## EXERCISE REQUIREMENTS
Write the listing below out again exactly, though only as far as the line with "Given: Expand the Places tree node", which is included.

## RECORDS SHOWN
•••••

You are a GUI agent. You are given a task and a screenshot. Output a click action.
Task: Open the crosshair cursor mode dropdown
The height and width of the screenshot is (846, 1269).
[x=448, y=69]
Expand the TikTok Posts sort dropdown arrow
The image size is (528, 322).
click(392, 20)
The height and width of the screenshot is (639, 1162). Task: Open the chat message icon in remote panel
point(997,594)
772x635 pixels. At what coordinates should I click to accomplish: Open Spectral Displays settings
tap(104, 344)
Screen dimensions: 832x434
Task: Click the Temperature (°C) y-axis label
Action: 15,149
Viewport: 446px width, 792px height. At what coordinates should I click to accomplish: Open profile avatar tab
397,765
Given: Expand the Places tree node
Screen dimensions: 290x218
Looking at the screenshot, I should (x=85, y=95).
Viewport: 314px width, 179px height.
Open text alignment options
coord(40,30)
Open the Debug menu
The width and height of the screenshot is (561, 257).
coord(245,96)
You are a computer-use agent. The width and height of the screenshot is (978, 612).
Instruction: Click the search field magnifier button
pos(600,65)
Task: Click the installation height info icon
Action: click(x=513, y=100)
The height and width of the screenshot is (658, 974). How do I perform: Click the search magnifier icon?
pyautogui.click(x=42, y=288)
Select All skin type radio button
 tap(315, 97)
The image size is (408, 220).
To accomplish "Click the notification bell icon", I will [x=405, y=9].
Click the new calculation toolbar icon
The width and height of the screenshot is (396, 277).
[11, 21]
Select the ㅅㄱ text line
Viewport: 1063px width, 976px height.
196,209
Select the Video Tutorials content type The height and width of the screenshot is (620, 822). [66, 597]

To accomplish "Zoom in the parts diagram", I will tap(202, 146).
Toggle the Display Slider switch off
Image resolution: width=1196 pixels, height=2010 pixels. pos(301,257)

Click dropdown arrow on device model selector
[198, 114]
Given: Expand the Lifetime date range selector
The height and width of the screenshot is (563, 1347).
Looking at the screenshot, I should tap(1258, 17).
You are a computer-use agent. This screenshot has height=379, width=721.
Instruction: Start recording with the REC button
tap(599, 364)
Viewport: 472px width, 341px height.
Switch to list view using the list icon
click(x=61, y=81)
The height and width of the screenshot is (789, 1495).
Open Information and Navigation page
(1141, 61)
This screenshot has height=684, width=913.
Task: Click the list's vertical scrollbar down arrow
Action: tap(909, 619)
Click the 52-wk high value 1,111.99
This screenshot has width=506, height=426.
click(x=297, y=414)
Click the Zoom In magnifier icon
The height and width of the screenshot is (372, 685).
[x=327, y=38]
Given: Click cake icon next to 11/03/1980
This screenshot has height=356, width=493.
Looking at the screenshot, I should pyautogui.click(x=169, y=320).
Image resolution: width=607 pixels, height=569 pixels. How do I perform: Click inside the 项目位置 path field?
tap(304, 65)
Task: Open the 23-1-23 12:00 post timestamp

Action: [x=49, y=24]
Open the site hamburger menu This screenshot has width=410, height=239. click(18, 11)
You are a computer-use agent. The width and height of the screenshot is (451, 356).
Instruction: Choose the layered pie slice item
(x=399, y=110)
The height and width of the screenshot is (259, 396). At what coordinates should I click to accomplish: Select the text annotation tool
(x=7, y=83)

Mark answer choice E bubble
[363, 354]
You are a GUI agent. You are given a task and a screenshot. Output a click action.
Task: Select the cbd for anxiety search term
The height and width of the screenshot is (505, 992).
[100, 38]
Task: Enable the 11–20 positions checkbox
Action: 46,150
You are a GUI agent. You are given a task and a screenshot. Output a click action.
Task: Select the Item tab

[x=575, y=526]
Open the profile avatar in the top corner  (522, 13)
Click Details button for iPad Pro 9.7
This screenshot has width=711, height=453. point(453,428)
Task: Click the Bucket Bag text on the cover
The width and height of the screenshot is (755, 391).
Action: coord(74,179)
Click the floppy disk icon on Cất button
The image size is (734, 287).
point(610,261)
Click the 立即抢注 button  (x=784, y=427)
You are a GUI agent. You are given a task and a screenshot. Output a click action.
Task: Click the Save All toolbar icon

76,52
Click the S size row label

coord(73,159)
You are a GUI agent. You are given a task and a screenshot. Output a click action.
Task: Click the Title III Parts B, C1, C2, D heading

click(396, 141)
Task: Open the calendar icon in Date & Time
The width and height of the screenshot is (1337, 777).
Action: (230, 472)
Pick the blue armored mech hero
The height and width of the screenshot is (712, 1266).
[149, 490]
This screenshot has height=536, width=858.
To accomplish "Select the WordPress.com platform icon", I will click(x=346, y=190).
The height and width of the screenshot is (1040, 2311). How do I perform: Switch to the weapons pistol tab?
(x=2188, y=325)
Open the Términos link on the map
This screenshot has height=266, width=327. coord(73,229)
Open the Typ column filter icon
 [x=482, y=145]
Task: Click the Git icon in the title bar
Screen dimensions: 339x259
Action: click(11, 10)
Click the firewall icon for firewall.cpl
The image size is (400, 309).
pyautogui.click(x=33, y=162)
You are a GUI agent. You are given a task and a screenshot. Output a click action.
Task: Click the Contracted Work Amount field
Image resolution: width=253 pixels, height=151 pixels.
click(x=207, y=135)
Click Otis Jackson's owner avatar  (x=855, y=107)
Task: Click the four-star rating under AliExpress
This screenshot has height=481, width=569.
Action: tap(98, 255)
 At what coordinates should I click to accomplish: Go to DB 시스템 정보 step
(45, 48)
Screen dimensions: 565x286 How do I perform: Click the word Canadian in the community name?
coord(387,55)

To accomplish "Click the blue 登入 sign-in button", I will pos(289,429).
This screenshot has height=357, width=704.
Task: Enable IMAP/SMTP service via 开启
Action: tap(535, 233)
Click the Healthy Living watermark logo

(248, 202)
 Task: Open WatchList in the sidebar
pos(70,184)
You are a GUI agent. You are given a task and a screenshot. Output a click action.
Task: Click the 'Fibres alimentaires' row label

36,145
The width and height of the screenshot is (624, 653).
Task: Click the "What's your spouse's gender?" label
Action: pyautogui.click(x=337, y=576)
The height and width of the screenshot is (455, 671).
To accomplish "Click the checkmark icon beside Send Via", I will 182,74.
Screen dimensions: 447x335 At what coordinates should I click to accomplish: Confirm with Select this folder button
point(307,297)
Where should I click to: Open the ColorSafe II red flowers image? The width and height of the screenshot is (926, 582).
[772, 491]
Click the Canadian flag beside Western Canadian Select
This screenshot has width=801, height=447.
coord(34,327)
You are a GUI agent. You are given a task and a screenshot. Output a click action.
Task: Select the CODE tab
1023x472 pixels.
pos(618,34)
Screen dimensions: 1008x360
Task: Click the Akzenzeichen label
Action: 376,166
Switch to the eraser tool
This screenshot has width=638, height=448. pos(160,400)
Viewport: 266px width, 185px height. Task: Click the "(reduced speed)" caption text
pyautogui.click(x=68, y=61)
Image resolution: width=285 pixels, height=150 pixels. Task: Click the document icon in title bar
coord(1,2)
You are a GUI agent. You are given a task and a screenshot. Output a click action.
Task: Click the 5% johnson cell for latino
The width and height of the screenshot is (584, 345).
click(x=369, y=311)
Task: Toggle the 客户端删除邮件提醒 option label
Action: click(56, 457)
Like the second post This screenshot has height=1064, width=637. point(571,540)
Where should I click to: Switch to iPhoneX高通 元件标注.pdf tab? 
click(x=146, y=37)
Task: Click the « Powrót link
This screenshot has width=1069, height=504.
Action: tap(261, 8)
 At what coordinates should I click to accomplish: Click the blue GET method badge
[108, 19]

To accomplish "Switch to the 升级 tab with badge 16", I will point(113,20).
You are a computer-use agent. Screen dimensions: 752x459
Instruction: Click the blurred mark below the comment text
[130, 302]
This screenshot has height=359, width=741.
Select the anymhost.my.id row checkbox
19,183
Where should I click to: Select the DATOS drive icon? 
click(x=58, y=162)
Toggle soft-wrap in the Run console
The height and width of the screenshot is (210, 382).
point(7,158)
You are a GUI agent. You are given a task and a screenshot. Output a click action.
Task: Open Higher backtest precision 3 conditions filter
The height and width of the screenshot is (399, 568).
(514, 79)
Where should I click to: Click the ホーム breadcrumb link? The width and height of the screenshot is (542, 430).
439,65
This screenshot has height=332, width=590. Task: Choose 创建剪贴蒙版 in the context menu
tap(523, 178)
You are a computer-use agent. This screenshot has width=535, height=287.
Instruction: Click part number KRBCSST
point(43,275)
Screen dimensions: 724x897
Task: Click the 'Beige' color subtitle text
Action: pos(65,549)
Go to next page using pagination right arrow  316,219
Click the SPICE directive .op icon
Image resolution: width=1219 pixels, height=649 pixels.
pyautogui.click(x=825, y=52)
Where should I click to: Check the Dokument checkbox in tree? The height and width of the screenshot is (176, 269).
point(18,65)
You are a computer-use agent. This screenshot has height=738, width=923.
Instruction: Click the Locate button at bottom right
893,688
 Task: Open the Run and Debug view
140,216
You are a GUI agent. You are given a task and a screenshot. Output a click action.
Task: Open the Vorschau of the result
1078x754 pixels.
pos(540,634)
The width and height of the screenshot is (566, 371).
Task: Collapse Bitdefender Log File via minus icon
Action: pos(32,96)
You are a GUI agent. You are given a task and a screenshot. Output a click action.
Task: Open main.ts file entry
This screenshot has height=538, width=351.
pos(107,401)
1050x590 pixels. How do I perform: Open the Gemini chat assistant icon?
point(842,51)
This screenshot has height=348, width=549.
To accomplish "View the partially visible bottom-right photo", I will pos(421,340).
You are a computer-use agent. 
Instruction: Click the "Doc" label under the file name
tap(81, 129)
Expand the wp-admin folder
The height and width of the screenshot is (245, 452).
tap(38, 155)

•••••

## TASK ANSWER
You are a GUI agent. You are given a task and a screenshot. Output a click action.
Task: Open the crosshair cursor mode dropdown
The height and width of the screenshot is (846, 1269).
[x=448, y=69]
Expand the TikTok Posts sort dropdown arrow
The image size is (528, 322).
click(392, 20)
The height and width of the screenshot is (639, 1162). Task: Open the chat message icon in remote panel
point(997,594)
772x635 pixels. At what coordinates should I click to accomplish: Open Spectral Displays settings
tap(104, 344)
Screen dimensions: 832x434
Task: Click the Temperature (°C) y-axis label
Action: 15,149
Viewport: 446px width, 792px height. At what coordinates should I click to accomplish: Open profile avatar tab
397,765
Given: Expand the Places tree node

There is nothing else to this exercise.